Nasal Foreign Bodies
- Nasal foreign bodies are a common complaint presenting to emergency departments, predominately affecting the paediatric population under 5 years of age.
- Often the child will admit to putting something in their nose, or have been witnessed doing it. However sometimes this history can be obscured and the child may present with localised pain, purulent unilateral discharge, epistaxis, a voice change (with a “nasal” character), or a foul body/ breath odor.
- The most commonly encountered foreign bodies are, beads, beans, peanuts, toy parts, pebbles, paper wads, and eraser tips.
- The two most concerning foreign bodies are button batteries and magnets as they have the ability to cause localised necrosis and septal perforation in a relatively short period of time.
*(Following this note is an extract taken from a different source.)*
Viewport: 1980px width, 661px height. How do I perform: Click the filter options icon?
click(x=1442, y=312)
- Nasal foreign bodies are commonly located just anterior to the middle turbinate or below the inferior turbinate, and affect the right side twice as often as the left. This may be related to right -handed individuals favouring the right side of the body.
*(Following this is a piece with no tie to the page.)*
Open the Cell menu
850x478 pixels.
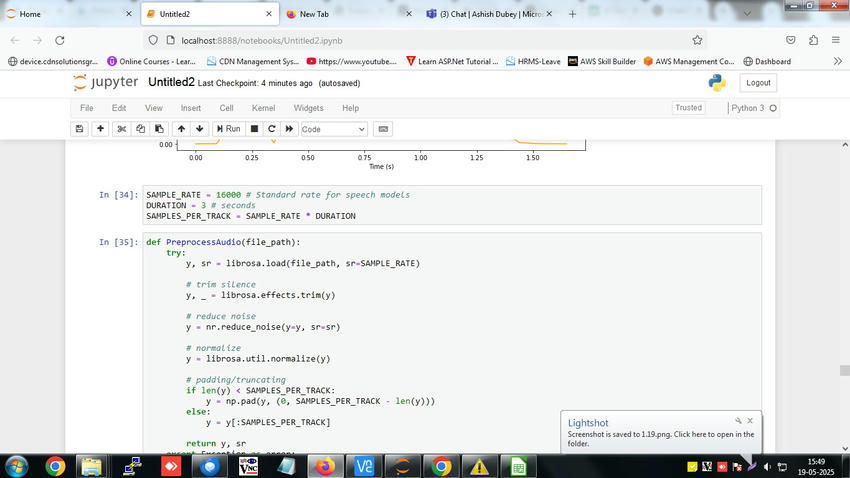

- Nasal foreign bodies generally result in local inflammation, bleeding and purulent discharge.
Differential Diagnosis
- Epistaxis
- Sinusitis
- Polyps
- Tumor
- Upper respiratory tract infection
- Unilateral choanal atresia
Assessment of Nasal Foreign Bodies
Investigations and imaging may not be necessary of the foregin body is visualised. Otherwise lateral x-rays of the head/neck/chest amy be helpful to locate the foreign body.
Pre-removal
- Nasal foreign bodies can generally be seen on direct visualisation, with the assistance of a nasal or otoscope speculum.
- Always apply personal protective equipment, as spraying of projectile body fluids often occurs during removal.
- Topical application of lignocaine and adrenaline can aid in assessment and removal, by relieving pain, and providing lubrication.
- A head lamp or over head light will greatly assistant in examination.
- Have suction ready during examination to help remove debris — sometimes it can even help remove the foreign body.
Post-removal
- Always attempt (child permitting) to visualise to nasal cavity post removal, to assess for complete removal and localised trauma.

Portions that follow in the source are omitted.